> _STATED GOAL_
Reproduce all of the entries below line for line, changing nothing.

(Rows of pointing data)
+-------+

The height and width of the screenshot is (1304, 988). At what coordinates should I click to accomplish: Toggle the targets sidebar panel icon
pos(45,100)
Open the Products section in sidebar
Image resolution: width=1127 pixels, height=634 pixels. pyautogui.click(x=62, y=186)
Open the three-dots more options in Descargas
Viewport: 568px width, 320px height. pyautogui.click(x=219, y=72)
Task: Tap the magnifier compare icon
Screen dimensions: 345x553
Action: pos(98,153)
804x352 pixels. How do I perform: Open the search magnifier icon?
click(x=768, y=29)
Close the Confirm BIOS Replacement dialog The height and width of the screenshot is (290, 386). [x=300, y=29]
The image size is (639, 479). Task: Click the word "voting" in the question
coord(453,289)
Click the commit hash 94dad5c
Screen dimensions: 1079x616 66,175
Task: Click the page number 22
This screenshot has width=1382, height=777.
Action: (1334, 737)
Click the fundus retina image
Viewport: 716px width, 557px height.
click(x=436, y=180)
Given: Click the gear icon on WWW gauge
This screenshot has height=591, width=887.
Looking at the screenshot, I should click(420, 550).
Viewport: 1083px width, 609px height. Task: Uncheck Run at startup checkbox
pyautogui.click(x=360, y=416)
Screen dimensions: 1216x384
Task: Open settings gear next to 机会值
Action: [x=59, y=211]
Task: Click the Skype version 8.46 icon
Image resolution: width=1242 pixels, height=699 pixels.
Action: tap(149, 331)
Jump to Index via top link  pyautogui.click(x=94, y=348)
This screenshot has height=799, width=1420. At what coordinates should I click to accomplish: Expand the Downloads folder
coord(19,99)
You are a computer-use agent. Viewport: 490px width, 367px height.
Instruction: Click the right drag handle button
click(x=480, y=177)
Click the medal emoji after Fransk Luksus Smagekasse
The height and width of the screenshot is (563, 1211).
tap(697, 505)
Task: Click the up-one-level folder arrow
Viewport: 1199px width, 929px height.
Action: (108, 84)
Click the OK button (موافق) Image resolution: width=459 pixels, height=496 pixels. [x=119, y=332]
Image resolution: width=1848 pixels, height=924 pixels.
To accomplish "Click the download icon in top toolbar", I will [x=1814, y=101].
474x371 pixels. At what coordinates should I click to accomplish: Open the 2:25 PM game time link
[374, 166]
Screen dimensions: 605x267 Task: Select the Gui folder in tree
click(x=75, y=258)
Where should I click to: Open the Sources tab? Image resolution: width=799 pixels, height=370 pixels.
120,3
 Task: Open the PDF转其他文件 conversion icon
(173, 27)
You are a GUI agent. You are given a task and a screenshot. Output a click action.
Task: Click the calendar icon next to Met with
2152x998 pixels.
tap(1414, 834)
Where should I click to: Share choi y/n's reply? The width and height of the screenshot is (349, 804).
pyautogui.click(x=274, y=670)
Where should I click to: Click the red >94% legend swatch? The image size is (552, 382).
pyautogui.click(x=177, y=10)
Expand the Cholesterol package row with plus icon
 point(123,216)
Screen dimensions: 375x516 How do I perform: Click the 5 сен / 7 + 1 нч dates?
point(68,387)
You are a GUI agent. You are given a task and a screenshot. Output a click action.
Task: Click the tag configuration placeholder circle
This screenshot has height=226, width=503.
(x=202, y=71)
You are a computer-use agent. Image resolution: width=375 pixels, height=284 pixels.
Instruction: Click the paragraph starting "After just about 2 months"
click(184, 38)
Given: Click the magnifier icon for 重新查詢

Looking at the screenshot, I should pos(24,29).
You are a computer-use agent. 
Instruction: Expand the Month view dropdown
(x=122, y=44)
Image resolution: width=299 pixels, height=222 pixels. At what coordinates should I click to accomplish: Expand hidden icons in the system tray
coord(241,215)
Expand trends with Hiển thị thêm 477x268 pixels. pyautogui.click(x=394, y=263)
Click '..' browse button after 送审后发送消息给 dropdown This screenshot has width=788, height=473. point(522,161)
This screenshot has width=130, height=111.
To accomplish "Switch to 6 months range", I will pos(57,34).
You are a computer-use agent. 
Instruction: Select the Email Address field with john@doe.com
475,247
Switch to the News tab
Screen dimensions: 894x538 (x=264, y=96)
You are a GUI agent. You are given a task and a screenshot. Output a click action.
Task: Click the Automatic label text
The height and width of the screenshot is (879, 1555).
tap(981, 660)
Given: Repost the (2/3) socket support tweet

+-------+

> _FINAL RESULT_
The height and width of the screenshot is (1304, 988). At what coordinates should I click to accomplish: Toggle the targets sidebar panel icon
pos(45,100)
Open the Products section in sidebar
Image resolution: width=1127 pixels, height=634 pixels. pyautogui.click(x=62, y=186)
Open the three-dots more options in Descargas
Viewport: 568px width, 320px height. pyautogui.click(x=219, y=72)
Task: Tap the magnifier compare icon
Screen dimensions: 345x553
Action: pos(98,153)
804x352 pixels. How do I perform: Open the search magnifier icon?
click(x=768, y=29)
Close the Confirm BIOS Replacement dialog The height and width of the screenshot is (290, 386). [x=300, y=29]
The image size is (639, 479). Task: Click the word "voting" in the question
coord(453,289)
Click the commit hash 94dad5c
Screen dimensions: 1079x616 66,175
Task: Click the page number 22
This screenshot has width=1382, height=777.
Action: (1334, 737)
Click the fundus retina image
Viewport: 716px width, 557px height.
click(x=436, y=180)
Given: Click the gear icon on WWW gauge
This screenshot has height=591, width=887.
Looking at the screenshot, I should click(420, 550).
Viewport: 1083px width, 609px height. Task: Uncheck Run at startup checkbox
pyautogui.click(x=360, y=416)
Screen dimensions: 1216x384
Task: Open settings gear next to 机会值
Action: [x=59, y=211]
Task: Click the Skype version 8.46 icon
Image resolution: width=1242 pixels, height=699 pixels.
Action: tap(149, 331)
Jump to Index via top link  pyautogui.click(x=94, y=348)
This screenshot has height=799, width=1420. At what coordinates should I click to accomplish: Expand the Downloads folder
coord(19,99)
You are a computer-use agent. Viewport: 490px width, 367px height.
Instruction: Click the right drag handle button
click(x=480, y=177)
Click the medal emoji after Fransk Luksus Smagekasse
The height and width of the screenshot is (563, 1211).
tap(697, 505)
Task: Click the up-one-level folder arrow
Viewport: 1199px width, 929px height.
Action: (108, 84)
Click the OK button (موافق) Image resolution: width=459 pixels, height=496 pixels. [x=119, y=332]
Image resolution: width=1848 pixels, height=924 pixels.
To accomplish "Click the download icon in top toolbar", I will [x=1814, y=101].
474x371 pixels. At what coordinates should I click to accomplish: Open the 2:25 PM game time link
[374, 166]
Screen dimensions: 605x267 Task: Select the Gui folder in tree
click(x=75, y=258)
Where should I click to: Open the Sources tab? Image resolution: width=799 pixels, height=370 pixels.
120,3
 Task: Open the PDF转其他文件 conversion icon
(173, 27)
You are a GUI agent. You are given a task and a screenshot. Output a click action.
Task: Click the calendar icon next to Met with
2152x998 pixels.
tap(1414, 834)
Where should I click to: Share choi y/n's reply? The width and height of the screenshot is (349, 804).
pyautogui.click(x=274, y=670)
Where should I click to: Click the red >94% legend swatch? The image size is (552, 382).
pyautogui.click(x=177, y=10)
Expand the Cholesterol package row with plus icon
 point(123,216)
Screen dimensions: 375x516 How do I perform: Click the 5 сен / 7 + 1 нч dates?
point(68,387)
You are a GUI agent. You are given a task and a screenshot. Output a click action.
Task: Click the tag configuration placeholder circle
This screenshot has height=226, width=503.
(x=202, y=71)
You are a computer-use agent. Image resolution: width=375 pixels, height=284 pixels.
Instruction: Click the paragraph starting "After just about 2 months"
click(184, 38)
Given: Click the magnifier icon for 重新查詢

Looking at the screenshot, I should pos(24,29).
You are a computer-use agent. 
Instruction: Expand the Month view dropdown
(x=122, y=44)
Image resolution: width=299 pixels, height=222 pixels. At what coordinates should I click to accomplish: Expand hidden icons in the system tray
coord(241,215)
Expand trends with Hiển thị thêm 477x268 pixels. pyautogui.click(x=394, y=263)
Click '..' browse button after 送审后发送消息给 dropdown This screenshot has width=788, height=473. point(522,161)
This screenshot has width=130, height=111.
To accomplish "Switch to 6 months range", I will pos(57,34).
You are a computer-use agent. 
Instruction: Select the Email Address field with john@doe.com
475,247
Switch to the News tab
Screen dimensions: 894x538 (x=264, y=96)
You are a GUI agent. You are given a task and a screenshot. Output a click action.
Task: Click the Automatic label text
The height and width of the screenshot is (879, 1555).
tap(981, 660)
Given: Repost the (2/3) socket support tweet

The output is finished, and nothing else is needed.